Launch of a 9000-MW infrastructure project with 5.5-km long 110-kV underground cabling as the first stage of grid expansion on the west coast of Schleswig-Holstein

Paris, December 2, 2013 - E.ON Netz is using an aluminium underground cable from Nexans in the expansion of its grid infrastructure for wind energy. In the administrative district of Dithmarschen, Nexans has installed a double circuit 110-kV underground cable system for E.ON - the first of its kind for a German customer - with a total length of around 5.5 km and an order volume of € 4 million. The section that has now been connected up is part of the concept of the federal state government of Schleswig-Holstein to transport wind power electricity inland along the coast in a 20-km wide corridor via underground cables. As part of the energy turnaround, E.ON Netz has embarked upon an infrastructure project that will enable a future feed-in of 9000 MW of electricity from offshore wind farms into the 380-kV transmission grid along the west coast of Schleswig-Holstein.

Enough transmission capacity for three large cities

The underground cable that has now been taken into operation has a cross-section of 2500 mm², and it is the first time that Nexans has installed a cable of its type in Germany. The underground aluminium cable installed at a depth of around 1.75 m in PE tubes between Dieksanderkoog and Marne has a slightly larger circumference than a comparable copper cable, but it makes up for this by being lighter and more economic overall. The transmission capacity of the cable system is 360 MW - enough power to supply the three cities of Flensburg, Kiel and Lübeck with electricity. As part of the cable installation work, E.ON has also started to modify the grid structure, adding a new transformer substation in Dieksanderkoog and upgrading the substation in Marne. The planning and construction work for the Nexans underground cable between Dieksanderkoog and Marne/West was completed in a record time of two and a half years, with the entire cable system taking just six months to install, including underground work.

■ EXERCISE INSTRUCTIONS:
1) In the text on the Nexans underground cable for E.ON Netz, what is the transmission capacity of the cable system?
2) Reproduce the stretch of the cable text from "Paris, December 2, 2013" through "coast of Schleswig-Holstein.".
3) Carry on the press release about the 110-kV underground cable between Dieksanderkoog and Marne, starting after its final sentence.

■ EXTRACTED ENTRIES:
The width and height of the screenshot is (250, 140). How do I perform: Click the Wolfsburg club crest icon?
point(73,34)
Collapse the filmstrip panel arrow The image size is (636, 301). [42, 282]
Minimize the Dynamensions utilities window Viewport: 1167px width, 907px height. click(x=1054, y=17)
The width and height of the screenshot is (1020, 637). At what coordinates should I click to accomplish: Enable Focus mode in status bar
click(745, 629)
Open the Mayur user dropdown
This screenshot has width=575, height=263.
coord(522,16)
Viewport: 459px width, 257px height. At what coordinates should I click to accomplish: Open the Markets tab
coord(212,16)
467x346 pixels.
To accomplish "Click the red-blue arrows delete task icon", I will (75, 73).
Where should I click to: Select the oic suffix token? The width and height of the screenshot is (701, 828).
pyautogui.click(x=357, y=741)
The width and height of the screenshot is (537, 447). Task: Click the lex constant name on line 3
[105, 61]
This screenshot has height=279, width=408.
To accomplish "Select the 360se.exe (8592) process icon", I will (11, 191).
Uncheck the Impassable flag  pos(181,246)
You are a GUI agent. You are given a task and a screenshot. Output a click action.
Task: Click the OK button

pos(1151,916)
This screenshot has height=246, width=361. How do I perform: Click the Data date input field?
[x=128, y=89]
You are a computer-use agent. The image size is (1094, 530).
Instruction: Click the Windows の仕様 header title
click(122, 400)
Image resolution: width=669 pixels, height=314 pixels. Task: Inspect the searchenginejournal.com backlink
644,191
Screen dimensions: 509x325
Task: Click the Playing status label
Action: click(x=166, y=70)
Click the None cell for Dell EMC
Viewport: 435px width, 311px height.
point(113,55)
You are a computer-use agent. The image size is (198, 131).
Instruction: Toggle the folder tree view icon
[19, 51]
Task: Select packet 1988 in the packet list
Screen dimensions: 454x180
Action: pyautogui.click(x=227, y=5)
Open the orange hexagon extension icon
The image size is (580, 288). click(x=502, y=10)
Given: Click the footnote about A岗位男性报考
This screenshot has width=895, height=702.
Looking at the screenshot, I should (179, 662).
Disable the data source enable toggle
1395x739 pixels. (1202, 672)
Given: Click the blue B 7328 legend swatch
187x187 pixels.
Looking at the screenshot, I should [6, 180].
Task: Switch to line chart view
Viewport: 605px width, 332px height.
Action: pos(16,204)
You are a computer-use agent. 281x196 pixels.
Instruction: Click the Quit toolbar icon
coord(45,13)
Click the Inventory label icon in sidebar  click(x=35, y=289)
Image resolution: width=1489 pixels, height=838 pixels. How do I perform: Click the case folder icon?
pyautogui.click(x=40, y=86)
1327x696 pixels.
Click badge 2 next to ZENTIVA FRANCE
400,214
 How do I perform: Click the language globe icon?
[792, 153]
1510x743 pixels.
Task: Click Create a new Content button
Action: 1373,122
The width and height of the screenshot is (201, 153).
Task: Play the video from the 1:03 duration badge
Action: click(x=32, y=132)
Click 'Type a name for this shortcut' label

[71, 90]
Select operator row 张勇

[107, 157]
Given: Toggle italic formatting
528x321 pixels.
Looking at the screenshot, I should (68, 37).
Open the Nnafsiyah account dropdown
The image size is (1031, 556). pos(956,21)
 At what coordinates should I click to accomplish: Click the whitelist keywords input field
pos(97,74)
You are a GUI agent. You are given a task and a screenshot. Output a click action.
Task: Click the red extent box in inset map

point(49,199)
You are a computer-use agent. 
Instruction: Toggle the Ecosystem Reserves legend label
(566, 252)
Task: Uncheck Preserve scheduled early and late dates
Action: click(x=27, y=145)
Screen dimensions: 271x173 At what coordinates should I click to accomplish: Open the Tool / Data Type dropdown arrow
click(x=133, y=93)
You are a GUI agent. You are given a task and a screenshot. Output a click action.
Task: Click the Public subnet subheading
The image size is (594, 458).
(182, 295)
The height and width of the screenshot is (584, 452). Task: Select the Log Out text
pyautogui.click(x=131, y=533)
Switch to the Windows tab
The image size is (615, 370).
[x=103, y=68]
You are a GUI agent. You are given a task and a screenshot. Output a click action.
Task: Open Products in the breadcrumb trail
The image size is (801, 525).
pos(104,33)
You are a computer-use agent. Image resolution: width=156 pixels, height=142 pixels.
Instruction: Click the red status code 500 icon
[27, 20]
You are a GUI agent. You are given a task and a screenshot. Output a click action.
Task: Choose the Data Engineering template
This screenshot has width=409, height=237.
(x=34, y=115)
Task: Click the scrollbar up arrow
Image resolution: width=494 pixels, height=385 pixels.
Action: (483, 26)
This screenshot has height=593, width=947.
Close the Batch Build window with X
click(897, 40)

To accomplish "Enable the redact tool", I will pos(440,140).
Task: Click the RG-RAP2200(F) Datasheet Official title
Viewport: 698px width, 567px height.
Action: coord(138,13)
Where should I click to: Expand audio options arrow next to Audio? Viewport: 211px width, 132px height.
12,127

■ RESPONSES TO THE EXERCISE:
1) 360 MW

2)
Paris, December 2, 2013 - E.ON Netz is using an aluminium underground cable from Nexans in the expansion of its grid infrastructure for wind energy. In the administrative district of Dithmarschen, Nexans has installed a double circuit 110-kV underground cable system for E.ON - the first of its kind for a German customer - with a total length of around 5.5 km and an order volume of € 4 million. The section that has now been connected up is part of the concept of the federal state government of Schleswig-Holstein to transport wind power electricity inland along the coast in a 20-km wide corridor via underground cables. As part of the energy turnaround, E.ON Netz has embarked upon an infrastructure project that will enable a future feed-in of 9000 MW of electricity from offshore wind farms into the 380-kV transmission grid along the west coast of Schleswig-Holstein.

3)
Infrastructure project Weststromtrasse

Andreas Fricke from E.ON Netz is confident that the planned west coast wind energy power line project "Weststromtrasse" will help to take the strain off the grids. In Dithmarschen alone, around 1000 MW of wind energy is currently being generated that cannot always be fed into the grid. In an interview conducted with the newspaper "Norddeutsche Rundschau" on the occasion of the first section of the 110-kV line being taken into operation, Dr Robert Habeck - Schleswig-Holstein's Minister for Energy Turnaround, Agriculture, Environment and Rural Affairs - compared the necessity for this gigantic infrastructure project with the tasks involved in the reconstruction of East Germany after reunification.

He explained that, once the 380-kV overhead grid line was complete, Schleswig-Holstein would have completed this important stage in the energy turnaround, but in addition he added that a power line for wind energy produced onshore was also part of the economic promise.

The 110-kV cable system is the first milestone in the grid expansion concept for Schleswig-Holstein and marks another contribution from Nexans to the grid expansion, an issue that is currently the subject of fervent debate. "I am really pleased that this cable, which is the first of its cross-section to be installed in Germany, is making a contribution to the energy turnaround", said Wolfram Flebbe, Project Manager at Nexans Deutschland, at the switching-on ceremony for the cable system.

Route for the double circuit underground aluminium cable system (map: Nexans)

Project managers and construction managers from E.ON and the other companies involved in the building works at the switching-on ceremony for the underground cable (photo: E.ON)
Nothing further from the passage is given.